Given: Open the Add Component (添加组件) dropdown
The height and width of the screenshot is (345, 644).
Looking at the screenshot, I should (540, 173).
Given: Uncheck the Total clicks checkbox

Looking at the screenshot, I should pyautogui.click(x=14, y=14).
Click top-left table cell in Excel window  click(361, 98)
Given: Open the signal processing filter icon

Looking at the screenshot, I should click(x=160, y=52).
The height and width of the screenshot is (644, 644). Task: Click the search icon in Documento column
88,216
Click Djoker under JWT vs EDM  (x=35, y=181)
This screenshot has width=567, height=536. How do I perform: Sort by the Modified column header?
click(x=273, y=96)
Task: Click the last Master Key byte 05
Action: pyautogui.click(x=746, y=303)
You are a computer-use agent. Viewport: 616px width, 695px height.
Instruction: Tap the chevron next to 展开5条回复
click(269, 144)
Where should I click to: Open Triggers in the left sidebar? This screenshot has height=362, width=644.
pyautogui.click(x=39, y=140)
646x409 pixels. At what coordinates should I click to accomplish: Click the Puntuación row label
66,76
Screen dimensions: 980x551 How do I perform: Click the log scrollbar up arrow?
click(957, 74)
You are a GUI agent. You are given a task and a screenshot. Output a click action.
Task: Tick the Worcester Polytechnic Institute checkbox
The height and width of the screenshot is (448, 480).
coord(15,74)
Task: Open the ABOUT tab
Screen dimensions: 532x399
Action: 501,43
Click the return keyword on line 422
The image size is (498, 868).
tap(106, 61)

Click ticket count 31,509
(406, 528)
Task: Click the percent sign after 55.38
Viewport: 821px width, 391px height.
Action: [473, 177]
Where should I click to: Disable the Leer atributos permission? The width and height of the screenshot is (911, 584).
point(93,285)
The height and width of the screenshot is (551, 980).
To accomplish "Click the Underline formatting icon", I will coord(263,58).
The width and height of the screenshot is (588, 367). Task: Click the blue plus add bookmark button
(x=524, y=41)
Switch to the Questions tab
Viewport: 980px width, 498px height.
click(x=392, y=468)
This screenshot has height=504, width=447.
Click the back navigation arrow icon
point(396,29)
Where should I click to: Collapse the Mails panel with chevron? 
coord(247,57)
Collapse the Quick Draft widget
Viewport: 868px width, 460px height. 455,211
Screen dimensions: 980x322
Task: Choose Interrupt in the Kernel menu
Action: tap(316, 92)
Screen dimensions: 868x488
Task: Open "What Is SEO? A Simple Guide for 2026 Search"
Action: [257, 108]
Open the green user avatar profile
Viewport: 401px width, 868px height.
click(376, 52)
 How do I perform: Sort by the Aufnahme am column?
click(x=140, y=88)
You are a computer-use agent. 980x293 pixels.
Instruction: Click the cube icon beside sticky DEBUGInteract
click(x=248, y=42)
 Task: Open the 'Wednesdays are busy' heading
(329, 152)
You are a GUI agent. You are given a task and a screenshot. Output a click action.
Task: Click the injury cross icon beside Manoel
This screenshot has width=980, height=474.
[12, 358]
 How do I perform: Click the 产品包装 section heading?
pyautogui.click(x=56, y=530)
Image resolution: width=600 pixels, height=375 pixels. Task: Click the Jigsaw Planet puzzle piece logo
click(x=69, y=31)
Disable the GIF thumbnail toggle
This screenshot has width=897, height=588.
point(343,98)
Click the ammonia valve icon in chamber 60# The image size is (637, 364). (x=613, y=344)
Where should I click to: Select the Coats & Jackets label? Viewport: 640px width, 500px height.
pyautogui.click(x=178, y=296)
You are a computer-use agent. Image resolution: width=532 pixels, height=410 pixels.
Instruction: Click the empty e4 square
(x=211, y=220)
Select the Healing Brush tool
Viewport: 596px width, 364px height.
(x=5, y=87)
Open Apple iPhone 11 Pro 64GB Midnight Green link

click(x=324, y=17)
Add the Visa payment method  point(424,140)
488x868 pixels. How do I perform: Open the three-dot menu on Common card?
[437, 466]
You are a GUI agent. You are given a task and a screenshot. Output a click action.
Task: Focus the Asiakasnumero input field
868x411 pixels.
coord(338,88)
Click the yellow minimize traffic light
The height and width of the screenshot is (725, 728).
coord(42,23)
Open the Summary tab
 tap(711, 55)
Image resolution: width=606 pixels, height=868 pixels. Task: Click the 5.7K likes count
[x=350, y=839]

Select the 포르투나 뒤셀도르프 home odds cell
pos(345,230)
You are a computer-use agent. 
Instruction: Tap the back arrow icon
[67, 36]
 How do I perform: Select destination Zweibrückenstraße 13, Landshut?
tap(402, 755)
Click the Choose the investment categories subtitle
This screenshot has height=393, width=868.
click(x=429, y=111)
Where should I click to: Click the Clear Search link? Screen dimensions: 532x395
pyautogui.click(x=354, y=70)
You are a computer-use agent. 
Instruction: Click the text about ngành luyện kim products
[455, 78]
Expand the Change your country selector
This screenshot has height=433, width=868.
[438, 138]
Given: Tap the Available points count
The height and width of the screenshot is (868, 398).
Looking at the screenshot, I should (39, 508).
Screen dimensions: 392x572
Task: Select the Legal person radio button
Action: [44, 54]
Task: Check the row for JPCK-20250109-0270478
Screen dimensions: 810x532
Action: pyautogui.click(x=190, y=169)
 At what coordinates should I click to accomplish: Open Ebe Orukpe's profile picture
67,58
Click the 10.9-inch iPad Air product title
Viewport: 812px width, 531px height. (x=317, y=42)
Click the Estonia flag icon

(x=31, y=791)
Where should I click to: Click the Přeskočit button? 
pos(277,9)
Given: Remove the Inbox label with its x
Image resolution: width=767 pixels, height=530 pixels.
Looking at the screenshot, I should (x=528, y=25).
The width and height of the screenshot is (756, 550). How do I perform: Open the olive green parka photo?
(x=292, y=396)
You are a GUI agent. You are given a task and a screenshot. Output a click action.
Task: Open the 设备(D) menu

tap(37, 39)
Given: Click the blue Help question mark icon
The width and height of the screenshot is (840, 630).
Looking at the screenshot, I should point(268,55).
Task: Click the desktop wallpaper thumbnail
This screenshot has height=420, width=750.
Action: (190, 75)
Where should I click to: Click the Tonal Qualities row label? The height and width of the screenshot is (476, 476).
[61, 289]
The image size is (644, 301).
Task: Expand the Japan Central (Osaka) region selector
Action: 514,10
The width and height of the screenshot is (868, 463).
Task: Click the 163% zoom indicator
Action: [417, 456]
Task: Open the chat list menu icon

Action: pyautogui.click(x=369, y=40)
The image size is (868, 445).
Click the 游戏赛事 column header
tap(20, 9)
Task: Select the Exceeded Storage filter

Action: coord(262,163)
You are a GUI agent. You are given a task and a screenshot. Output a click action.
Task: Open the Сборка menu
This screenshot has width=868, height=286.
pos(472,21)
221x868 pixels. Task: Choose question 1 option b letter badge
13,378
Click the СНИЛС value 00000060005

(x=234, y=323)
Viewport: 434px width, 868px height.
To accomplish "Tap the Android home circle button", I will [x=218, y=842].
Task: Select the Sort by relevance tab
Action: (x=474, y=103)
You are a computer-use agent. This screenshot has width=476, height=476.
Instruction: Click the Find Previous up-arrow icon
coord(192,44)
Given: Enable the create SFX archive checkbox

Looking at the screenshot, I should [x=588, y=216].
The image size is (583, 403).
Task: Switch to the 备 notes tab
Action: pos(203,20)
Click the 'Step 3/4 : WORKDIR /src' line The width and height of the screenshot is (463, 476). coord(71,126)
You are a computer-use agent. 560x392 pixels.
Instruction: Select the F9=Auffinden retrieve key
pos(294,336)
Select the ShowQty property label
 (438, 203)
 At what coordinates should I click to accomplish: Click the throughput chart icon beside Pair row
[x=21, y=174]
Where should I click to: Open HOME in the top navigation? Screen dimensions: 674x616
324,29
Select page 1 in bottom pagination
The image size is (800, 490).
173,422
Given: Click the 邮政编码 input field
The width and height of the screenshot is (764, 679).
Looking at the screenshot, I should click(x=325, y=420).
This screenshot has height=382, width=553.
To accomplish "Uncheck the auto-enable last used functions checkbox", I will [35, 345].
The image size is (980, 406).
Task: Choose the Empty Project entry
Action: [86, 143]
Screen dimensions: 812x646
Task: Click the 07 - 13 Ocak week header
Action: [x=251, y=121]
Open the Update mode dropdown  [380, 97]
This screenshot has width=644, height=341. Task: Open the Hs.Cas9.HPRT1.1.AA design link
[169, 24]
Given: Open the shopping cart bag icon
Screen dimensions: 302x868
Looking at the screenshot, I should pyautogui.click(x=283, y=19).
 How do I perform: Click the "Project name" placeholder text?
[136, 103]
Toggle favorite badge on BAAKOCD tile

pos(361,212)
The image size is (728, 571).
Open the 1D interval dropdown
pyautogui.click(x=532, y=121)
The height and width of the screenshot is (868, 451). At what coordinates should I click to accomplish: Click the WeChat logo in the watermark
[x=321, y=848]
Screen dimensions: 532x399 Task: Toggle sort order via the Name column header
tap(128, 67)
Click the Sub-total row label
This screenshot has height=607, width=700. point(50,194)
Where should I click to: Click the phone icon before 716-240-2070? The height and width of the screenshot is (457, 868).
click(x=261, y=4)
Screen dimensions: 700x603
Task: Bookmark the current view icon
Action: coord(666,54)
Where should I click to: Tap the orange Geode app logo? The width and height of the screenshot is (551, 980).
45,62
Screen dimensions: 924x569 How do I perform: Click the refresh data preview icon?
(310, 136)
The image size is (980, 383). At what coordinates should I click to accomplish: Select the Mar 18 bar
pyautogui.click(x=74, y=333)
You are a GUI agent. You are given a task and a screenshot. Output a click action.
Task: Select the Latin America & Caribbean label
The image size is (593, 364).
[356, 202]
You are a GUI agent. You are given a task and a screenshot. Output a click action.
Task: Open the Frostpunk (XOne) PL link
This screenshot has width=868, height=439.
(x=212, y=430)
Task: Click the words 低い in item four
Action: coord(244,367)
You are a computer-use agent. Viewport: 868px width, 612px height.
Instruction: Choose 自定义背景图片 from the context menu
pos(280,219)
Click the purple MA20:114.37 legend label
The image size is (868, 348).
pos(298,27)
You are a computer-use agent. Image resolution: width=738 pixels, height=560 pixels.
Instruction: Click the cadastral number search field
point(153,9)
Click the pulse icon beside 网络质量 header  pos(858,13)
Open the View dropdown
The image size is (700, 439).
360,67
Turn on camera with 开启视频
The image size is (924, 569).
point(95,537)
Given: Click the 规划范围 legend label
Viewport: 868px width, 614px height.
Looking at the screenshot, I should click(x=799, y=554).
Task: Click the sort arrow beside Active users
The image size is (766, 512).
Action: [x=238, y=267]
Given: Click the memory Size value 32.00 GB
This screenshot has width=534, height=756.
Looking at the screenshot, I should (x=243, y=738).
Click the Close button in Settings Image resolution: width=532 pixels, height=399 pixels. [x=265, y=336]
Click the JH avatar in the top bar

#####

▶ YOUR ASSIGNMENT: In the records above, how many lines hold the string "thumbnail"? Respond with that number only.

▶ ANSWER FOR THE TASK: 2